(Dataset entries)
━━━━━━━━━━

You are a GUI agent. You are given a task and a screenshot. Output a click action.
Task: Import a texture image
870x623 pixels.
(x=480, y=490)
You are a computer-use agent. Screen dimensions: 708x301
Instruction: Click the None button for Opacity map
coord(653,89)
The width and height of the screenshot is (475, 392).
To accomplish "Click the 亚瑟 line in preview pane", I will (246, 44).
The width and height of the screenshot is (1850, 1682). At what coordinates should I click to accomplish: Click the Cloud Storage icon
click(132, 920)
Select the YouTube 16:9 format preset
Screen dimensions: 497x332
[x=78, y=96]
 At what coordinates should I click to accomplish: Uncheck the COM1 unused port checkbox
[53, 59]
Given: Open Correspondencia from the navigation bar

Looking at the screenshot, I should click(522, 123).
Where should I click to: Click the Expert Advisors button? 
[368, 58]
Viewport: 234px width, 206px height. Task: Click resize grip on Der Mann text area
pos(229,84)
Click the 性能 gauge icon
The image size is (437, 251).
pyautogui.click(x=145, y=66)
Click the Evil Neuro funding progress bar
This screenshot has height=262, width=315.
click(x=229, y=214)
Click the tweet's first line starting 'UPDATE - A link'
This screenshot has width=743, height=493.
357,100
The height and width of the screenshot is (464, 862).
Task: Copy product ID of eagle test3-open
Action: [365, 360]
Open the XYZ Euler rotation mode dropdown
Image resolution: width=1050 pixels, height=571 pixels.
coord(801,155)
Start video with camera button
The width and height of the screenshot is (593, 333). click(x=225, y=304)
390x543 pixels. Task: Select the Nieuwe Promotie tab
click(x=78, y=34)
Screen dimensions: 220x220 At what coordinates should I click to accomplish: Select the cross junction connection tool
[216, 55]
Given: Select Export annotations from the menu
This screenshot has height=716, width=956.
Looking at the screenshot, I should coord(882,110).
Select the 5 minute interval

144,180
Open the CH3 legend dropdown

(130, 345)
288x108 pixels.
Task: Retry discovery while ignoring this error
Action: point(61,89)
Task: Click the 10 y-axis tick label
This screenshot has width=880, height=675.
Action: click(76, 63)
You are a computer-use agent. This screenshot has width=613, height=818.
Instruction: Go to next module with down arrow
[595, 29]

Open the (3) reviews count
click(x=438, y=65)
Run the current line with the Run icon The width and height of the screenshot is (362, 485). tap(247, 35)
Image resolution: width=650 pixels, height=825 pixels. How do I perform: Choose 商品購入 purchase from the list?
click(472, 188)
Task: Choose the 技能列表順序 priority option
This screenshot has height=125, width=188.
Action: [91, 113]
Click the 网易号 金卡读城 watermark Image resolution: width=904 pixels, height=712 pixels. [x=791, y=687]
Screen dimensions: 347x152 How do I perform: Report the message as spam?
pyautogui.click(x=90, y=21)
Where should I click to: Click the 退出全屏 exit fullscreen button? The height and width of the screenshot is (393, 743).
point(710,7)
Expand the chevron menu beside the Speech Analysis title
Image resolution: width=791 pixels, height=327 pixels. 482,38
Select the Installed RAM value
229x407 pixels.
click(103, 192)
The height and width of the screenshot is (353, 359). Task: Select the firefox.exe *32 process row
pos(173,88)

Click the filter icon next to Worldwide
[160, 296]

━━━━━━━━━━

> **EXERCISE DETAILS**:
Would you report every line of the entries above containing the word "computer"?

> **ANSWER**:
You are a computer-use agent. Screen dimensions: 708x301
You are a computer-use agent. This screenshot has width=613, height=818.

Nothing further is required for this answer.